Angela Koutsokera1,2,3, Rhea A. Varughese1,4, Jenna Sykes2, Ani Orchanian-Cheff5, Prof. Prakesh S. Shah6, Cecilia Chaparro1,2, Prof. Elizabeth Tullis2, Lianne G. Singer1, Anne L. Stephenson2


1Division of Respirology, Department of Medicine, Lung Transplant Program, Toronto General Hospital, University Health Network, Toronto, ON, Canada

2Division of Respirology, Adult Cystic Fibrosis Centre, St. Michael’s Hospital, Toronto, ON, Canada

3Division of Respiratory Medicine, University Hospital of Lausanne, Lausanne, Switzerland

4Division of Respiratory Medicine, Department of Medicine, University of Calgary, Calgary, AB, Canada

5Library and Information Services, University Health Network, Toronto, ON, Canada

6Departments of Paediatrics and HPME, Mount Sinai Hospital and University of Toronto, Toronto, ON, Canada


What was your research question?

To identify which factors that are present before transplantation may increase the risk of death after lung transplantation in people with cystic fibrosis.

Why is this important?

During listing for lung transplantation, it is very important to identify those individuals who are at increased risk of death. Knowing which factors are associated with a higher risk of death, allows clinicians to plan how to remove problems where possible, to optimize follow-up, and also helps informed decision making.

What did you do?

We searched the literature extensively and identified all articles having information about cystic fibrosis, lung transplantation and risk factors for death after lung transplantation. We recorded all the factors which were described and focused on those which were studied the most (in at least two different populations). In many cases, we contacted the authors of the articles to obtain unpublished information. We then performed a meta-analysis which is a statistical analysis to combine results from different studies.

What did you find?

We identified a large number of factors studied in the literature but there was only sufficient information for a meta-analysis of 10 different factors. These were infection with Burkholderia cepacia complex (a difficult-to-treat group of bacteria), Pseudomonas aeruginosa, patient age, gender, pulmonary function, pulmonary hypertension, body mass index, pancreatic insufficiency, diabetes and year of transplantation. Among those factors only infection with Burkholderia cepacia complex was consistently associated with a higher risk of death after lung transplantation. The risk of death was lower when transplantation was done in recent years reflecting the progress made in the areas of lung transplantation and cystic fibrosis care.

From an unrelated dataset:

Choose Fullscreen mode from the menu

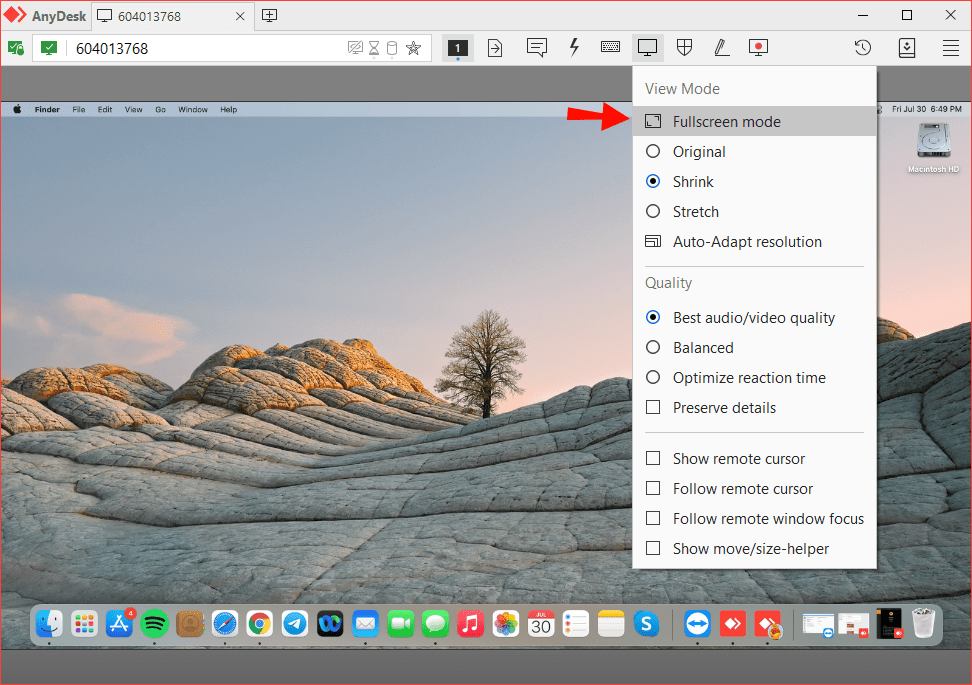tap(726, 122)
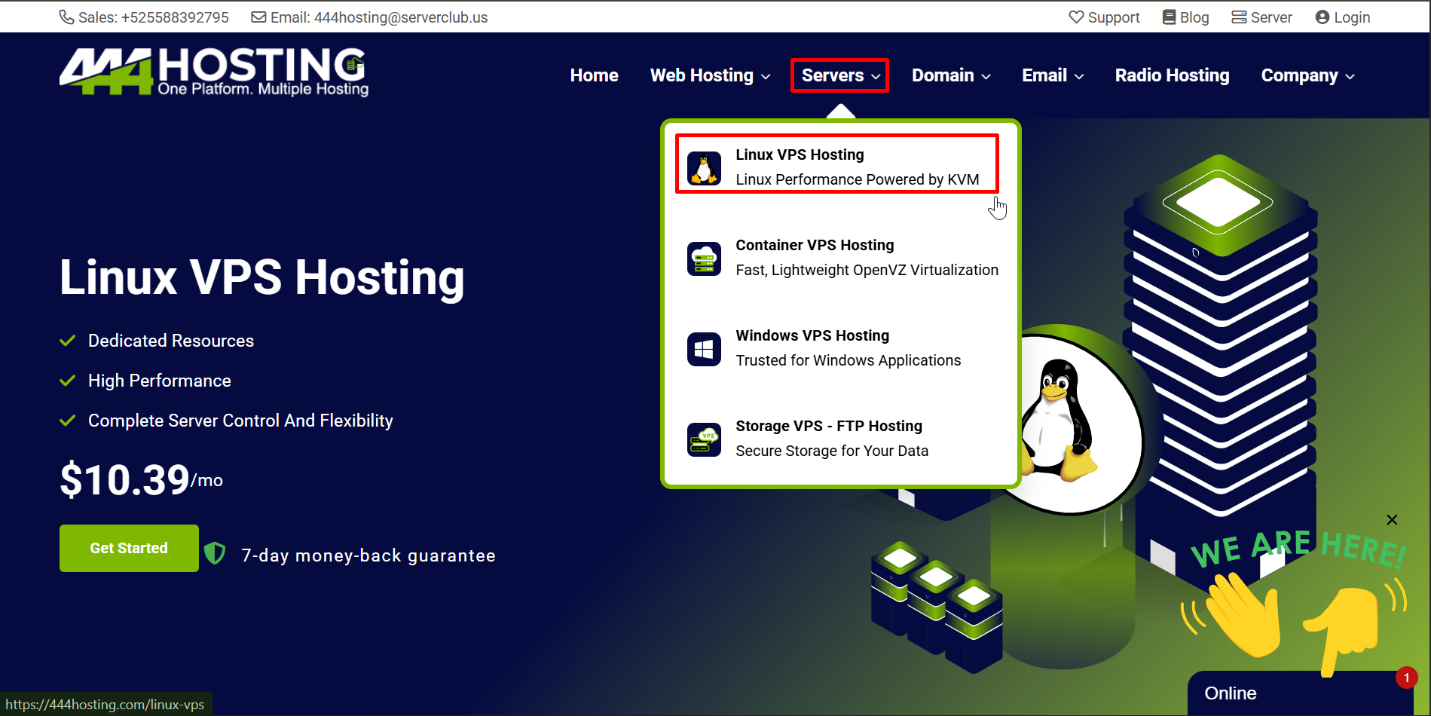Click the Support heart icon

pos(1076,17)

What does this mean and reasons for caution?

These results show that risk factors of death observed in other diseases may not necessarily also apply in cystic fibrosis. Some factors currently considered may not be helpful enough to identify those individuals with cystic fibrosis at an increased risk of death. Interpretation of the literature has many limitations and further research is needed on this subject.

What’s next?

Future research should focus on more detailed information and new factors (e.g. whether diabetes is well controlled, malnutrition measures other than the body mass index, specific bacteria within the family of Burkholderia cepacia complex, psychosocial factors etc). A better understanding of these aspects may help to further improve lung transplant outcomes.